14 thoughts on “Beyond Consumer Culture

  1. I was just reading a similar passage last night in Raj Patel’s “The Value of Nothing”: http://amzn.to/b6nvPY.

    I’d recommend the book to anyone who finds himself questioning our society’s perverse sanctity of consumerism and the general craziness of a self-extincting industrial society.

    It’s impossible to be happy while engaging in constant material pursuit. It’s obviously much more fulfilling to find joy in what you already have or even what you haven’t. Of course, that’s much less profitable for corporations, and they are willing to spend billions of dollars to wreck enlightened thinking so they can prey on your weakened self-esteem.

    Ugh…

  2. Matt — thanks for the excerpt and links. The quote is so true — myself and my partner are trying to learn to live “off the grid”, and it’s amazing how dependent we are on things we don’t need. We are regularly discovering things that we can stop buying, and do without, make ourselves, or find a substitute for.

    I’ve heard Worldwatch mentioned, but I’ve never taken the time to look them up. Their site looks like a treasure trove. Looks like there is going to be plenty of excellent reading on there.

    Cheers!

  3. Internet connectivity in any capacity would be essential at this point. Too much is being digitized and too much information is finding its way to online sources that it would be foolish to be without access to a computer plugged into the net.

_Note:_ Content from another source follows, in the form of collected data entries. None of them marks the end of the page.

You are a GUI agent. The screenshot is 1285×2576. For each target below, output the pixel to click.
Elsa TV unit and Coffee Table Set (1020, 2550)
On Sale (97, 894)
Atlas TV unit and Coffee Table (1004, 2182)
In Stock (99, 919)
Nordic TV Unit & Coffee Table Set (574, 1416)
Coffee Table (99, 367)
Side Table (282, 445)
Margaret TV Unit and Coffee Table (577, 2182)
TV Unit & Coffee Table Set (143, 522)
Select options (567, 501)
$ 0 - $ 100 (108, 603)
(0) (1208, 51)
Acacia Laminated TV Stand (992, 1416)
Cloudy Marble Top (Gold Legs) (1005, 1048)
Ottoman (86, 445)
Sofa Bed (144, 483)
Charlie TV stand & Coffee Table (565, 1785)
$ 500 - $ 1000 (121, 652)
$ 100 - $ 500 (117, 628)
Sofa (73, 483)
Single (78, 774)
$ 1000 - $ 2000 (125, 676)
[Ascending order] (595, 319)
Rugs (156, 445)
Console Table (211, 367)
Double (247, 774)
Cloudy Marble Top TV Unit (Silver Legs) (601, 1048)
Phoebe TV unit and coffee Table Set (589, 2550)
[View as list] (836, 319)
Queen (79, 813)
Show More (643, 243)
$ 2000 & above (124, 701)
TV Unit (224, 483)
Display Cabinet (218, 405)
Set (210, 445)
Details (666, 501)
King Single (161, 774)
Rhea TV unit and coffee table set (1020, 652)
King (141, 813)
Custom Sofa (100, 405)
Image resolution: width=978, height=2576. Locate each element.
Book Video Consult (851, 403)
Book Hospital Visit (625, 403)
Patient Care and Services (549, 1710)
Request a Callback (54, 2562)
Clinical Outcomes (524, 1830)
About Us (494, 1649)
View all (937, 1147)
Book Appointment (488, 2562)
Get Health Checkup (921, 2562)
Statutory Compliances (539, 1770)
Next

  4. When I was using other content management systems, I was happy I could publish myself on the Web and somehow take care of my content fairly easily. But now that I have WordPress, I find myself wanting more–! Arrgghh.. 😀

  5. This made me think of a quote by Bertrand Russell….

    “Very many people spend money in ways quite different from those that their natural tastes would enjoin, merely because the respect of their neighbors depends upon their possession of a good car and their ability to give good dinners. As a matter of fact, any man who can obviously afford a car but genuinely prefers travels or a good library will in the end be much more respected than if he behaved exactly like everyone else.”
    – Bertrand Russell, The Conquest of Happiness

  6. I would live in a ten times cheaper house or apartment, have no cable, and dry my clothes outside if it meant I could still have high speed internet.

  7. I was completely puzzled last week when a client told me ” We are going to have to pass on the house since it does not have a media room”

    Granite countertops, stainless steel appliances etc are becoming the norm.

    I enjoy traveling to third world countries where you notice people live with very basic standards and they are very happy individuals….:) Some villagers have to wake up and walk a solid hour just to bring water for the day to their household…..

    🙂 🙂

  8. Concentrating too closely on how increasing material possessions does not increase happiness misses the other more important assertions in that quote– “close relationships, a meaningful life, economic security, and health … contribute most to well-being.”

  9. Seeing how most jobs postings are online, internet is almost a necessity just like the phone is, because employers kind of expect you to have it, well most anyway.

  10. I fall in love all over again, every time I use my electric water dispenser (it heats water for tea and such). That and my internet access is a daily reminder that I live in the future, and it gives me the focus to work on helping others.

    Seriously, I frickin’ love that water dispenser! ^_^

  11. Recently read an article in Good Housekeeping magazine (September 2009) and was struck by the following thought: “While we’d once spent lazy afternoons reading in the park, we now spent them shuffling through stores in search of that spiffy new stereo (you know, the one that plays five CD’s instead of three) or stylish coffee table to replace the nicked up wooden one. When we weren’t acquiring these treasures, we were working to afford, maintain and re-arrange them- and , ultimately, shuffle them off to Goodwill or storage.” Kim Croft Miller

    It resonated with me, anybody else?